→ **Task details**
Down to the last character, repeat the entries beneath this task.

→ **Data items**
====================
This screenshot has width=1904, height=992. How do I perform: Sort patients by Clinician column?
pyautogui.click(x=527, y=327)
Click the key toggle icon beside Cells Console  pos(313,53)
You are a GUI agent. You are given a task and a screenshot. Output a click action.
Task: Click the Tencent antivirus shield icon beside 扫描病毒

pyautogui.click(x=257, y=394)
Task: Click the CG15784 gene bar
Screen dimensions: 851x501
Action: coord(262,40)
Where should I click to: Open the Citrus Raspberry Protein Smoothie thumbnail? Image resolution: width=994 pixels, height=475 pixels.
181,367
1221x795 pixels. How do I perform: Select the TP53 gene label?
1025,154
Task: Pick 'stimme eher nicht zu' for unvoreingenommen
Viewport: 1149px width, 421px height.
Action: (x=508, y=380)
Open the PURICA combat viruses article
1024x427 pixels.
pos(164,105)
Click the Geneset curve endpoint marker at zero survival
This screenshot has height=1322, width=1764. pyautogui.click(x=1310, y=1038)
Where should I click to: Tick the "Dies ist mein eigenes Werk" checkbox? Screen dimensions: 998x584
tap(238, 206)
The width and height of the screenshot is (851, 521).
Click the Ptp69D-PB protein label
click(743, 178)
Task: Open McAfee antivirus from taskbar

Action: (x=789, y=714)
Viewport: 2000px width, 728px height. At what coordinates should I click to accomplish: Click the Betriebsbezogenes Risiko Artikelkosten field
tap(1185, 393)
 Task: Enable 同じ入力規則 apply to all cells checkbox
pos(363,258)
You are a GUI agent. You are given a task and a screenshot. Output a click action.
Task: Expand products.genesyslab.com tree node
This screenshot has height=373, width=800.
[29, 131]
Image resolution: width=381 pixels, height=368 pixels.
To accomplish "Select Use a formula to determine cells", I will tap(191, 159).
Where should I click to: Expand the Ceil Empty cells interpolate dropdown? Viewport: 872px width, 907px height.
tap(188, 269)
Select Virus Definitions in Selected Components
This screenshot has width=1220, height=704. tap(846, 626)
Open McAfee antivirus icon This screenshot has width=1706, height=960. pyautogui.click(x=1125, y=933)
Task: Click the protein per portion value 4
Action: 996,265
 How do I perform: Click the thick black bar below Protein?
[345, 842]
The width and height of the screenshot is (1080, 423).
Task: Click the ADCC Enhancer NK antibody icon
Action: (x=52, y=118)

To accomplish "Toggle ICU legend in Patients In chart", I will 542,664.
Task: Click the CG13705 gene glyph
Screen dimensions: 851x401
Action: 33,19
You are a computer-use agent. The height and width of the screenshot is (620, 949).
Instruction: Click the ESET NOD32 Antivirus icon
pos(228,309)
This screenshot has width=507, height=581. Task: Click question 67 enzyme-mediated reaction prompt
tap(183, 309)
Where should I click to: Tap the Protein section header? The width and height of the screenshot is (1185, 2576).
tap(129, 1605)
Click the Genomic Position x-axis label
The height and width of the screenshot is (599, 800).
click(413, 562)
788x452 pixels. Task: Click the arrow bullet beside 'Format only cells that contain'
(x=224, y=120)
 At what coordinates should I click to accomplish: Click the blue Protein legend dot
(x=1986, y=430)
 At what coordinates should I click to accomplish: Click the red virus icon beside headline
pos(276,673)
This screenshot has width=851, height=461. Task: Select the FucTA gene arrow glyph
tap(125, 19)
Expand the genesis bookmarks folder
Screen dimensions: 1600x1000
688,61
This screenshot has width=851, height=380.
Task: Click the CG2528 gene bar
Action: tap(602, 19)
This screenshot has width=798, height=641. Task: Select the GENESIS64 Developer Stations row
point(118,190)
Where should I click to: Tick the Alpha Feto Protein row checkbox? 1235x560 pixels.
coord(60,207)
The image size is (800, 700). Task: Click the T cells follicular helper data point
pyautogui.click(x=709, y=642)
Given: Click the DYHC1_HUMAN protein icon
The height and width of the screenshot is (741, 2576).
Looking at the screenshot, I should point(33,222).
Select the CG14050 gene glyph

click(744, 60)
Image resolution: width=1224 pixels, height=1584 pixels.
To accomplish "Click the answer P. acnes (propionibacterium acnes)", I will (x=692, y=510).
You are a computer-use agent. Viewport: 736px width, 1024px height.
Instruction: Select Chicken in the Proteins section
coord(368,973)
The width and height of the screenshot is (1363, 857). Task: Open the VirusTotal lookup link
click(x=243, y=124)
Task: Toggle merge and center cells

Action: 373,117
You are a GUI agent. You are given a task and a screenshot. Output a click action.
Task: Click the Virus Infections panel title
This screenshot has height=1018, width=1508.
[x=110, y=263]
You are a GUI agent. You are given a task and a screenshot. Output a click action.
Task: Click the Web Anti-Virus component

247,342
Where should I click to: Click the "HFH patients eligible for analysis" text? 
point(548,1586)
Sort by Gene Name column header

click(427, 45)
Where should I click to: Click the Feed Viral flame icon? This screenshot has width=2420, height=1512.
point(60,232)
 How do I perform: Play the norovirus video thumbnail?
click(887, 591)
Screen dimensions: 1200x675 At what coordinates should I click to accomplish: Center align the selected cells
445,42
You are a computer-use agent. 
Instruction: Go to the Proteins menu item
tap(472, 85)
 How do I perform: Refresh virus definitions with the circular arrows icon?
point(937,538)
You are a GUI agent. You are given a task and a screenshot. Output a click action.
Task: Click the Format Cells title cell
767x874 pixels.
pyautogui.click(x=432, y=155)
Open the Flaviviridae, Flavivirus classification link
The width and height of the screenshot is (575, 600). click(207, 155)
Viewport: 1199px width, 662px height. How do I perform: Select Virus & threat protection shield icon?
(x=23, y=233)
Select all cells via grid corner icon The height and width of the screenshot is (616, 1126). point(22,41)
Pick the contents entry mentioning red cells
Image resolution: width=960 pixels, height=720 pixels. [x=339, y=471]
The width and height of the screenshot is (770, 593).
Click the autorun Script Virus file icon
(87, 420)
====================
→ **Output for this task**
This screenshot has width=1904, height=992. How do I perform: Sort patients by Clinician column?
pyautogui.click(x=527, y=327)
Click the key toggle icon beside Cells Console  pos(313,53)
You are a GUI agent. You are given a task and a screenshot. Output a click action.
Task: Click the Tencent antivirus shield icon beside 扫描病毒

pyautogui.click(x=257, y=394)
Task: Click the CG15784 gene bar
Screen dimensions: 851x501
Action: coord(262,40)
Where should I click to: Open the Citrus Raspberry Protein Smoothie thumbnail? Image resolution: width=994 pixels, height=475 pixels.
181,367
1221x795 pixels. How do I perform: Select the TP53 gene label?
1025,154
Task: Pick 'stimme eher nicht zu' for unvoreingenommen
Viewport: 1149px width, 421px height.
Action: (x=508, y=380)
Open the PURICA combat viruses article
1024x427 pixels.
pos(164,105)
Click the Geneset curve endpoint marker at zero survival
This screenshot has height=1322, width=1764. pyautogui.click(x=1310, y=1038)
Where should I click to: Tick the "Dies ist mein eigenes Werk" checkbox? Screen dimensions: 998x584
tap(238, 206)
The width and height of the screenshot is (851, 521).
Click the Ptp69D-PB protein label
click(743, 178)
Task: Open McAfee antivirus from taskbar

Action: (x=789, y=714)
Viewport: 2000px width, 728px height. At what coordinates should I click to accomplish: Click the Betriebsbezogenes Risiko Artikelkosten field
tap(1185, 393)
 Task: Enable 同じ入力規則 apply to all cells checkbox
pos(363,258)
You are a GUI agent. You are given a task and a screenshot. Output a click action.
Task: Expand products.genesyslab.com tree node
This screenshot has height=373, width=800.
[29, 131]
Image resolution: width=381 pixels, height=368 pixels.
To accomplish "Select Use a formula to determine cells", I will tap(191, 159).
Where should I click to: Expand the Ceil Empty cells interpolate dropdown? Viewport: 872px width, 907px height.
tap(188, 269)
Select Virus Definitions in Selected Components
This screenshot has width=1220, height=704. tap(846, 626)
Open McAfee antivirus icon This screenshot has width=1706, height=960. pyautogui.click(x=1125, y=933)
Task: Click the protein per portion value 4
Action: 996,265
 How do I perform: Click the thick black bar below Protein?
[345, 842]
The width and height of the screenshot is (1080, 423).
Task: Click the ADCC Enhancer NK antibody icon
Action: (x=52, y=118)

To accomplish "Toggle ICU legend in Patients In chart", I will 542,664.
Task: Click the CG13705 gene glyph
Screen dimensions: 851x401
Action: 33,19
You are a computer-use agent. The height and width of the screenshot is (620, 949).
Instruction: Click the ESET NOD32 Antivirus icon
pos(228,309)
This screenshot has width=507, height=581. Task: Click question 67 enzyme-mediated reaction prompt
tap(183, 309)
Where should I click to: Tap the Protein section header? The width and height of the screenshot is (1185, 2576).
tap(129, 1605)
Click the Genomic Position x-axis label
The height and width of the screenshot is (599, 800).
click(413, 562)
788x452 pixels. Task: Click the arrow bullet beside 'Format only cells that contain'
(x=224, y=120)
 At what coordinates should I click to accomplish: Click the blue Protein legend dot
(x=1986, y=430)
 At what coordinates should I click to accomplish: Click the red virus icon beside headline
pos(276,673)
This screenshot has width=851, height=461. Task: Select the FucTA gene arrow glyph
tap(125, 19)
Expand the genesis bookmarks folder
Screen dimensions: 1600x1000
688,61
This screenshot has width=851, height=380.
Task: Click the CG2528 gene bar
Action: tap(602, 19)
This screenshot has width=798, height=641. Task: Select the GENESIS64 Developer Stations row
point(118,190)
Where should I click to: Tick the Alpha Feto Protein row checkbox? 1235x560 pixels.
coord(60,207)
The image size is (800, 700). Task: Click the T cells follicular helper data point
pyautogui.click(x=709, y=642)
Given: Click the DYHC1_HUMAN protein icon
The height and width of the screenshot is (741, 2576).
Looking at the screenshot, I should point(33,222).
Select the CG14050 gene glyph

click(744, 60)
Image resolution: width=1224 pixels, height=1584 pixels.
To accomplish "Click the answer P. acnes (propionibacterium acnes)", I will (x=692, y=510).
You are a computer-use agent. Viewport: 736px width, 1024px height.
Instruction: Select Chicken in the Proteins section
coord(368,973)
The width and height of the screenshot is (1363, 857). Task: Open the VirusTotal lookup link
click(x=243, y=124)
Task: Toggle merge and center cells

Action: 373,117
You are a GUI agent. You are given a task and a screenshot. Output a click action.
Task: Click the Virus Infections panel title
This screenshot has height=1018, width=1508.
[x=110, y=263]
You are a GUI agent. You are given a task and a screenshot. Output a click action.
Task: Click the Web Anti-Virus component

247,342
Where should I click to: Click the "HFH patients eligible for analysis" text? 
point(548,1586)
Sort by Gene Name column header

click(427, 45)
Where should I click to: Click the Feed Viral flame icon? This screenshot has width=2420, height=1512.
point(60,232)
 How do I perform: Play the norovirus video thumbnail?
click(887, 591)
Screen dimensions: 1200x675 At what coordinates should I click to accomplish: Center align the selected cells
445,42
You are a computer-use agent. 
Instruction: Go to the Proteins menu item
tap(472, 85)
 How do I perform: Refresh virus definitions with the circular arrows icon?
point(937,538)
You are a GUI agent. You are given a task and a screenshot. Output a click action.
Task: Click the Format Cells title cell
767x874 pixels.
pyautogui.click(x=432, y=155)
Open the Flaviviridae, Flavivirus classification link
The width and height of the screenshot is (575, 600). click(207, 155)
Viewport: 1199px width, 662px height. How do I perform: Select Virus & threat protection shield icon?
(x=23, y=233)
Select all cells via grid corner icon The height and width of the screenshot is (616, 1126). point(22,41)
Pick the contents entry mentioning red cells
Image resolution: width=960 pixels, height=720 pixels. [x=339, y=471]
The width and height of the screenshot is (770, 593).
Click the autorun Script Virus file icon
(87, 420)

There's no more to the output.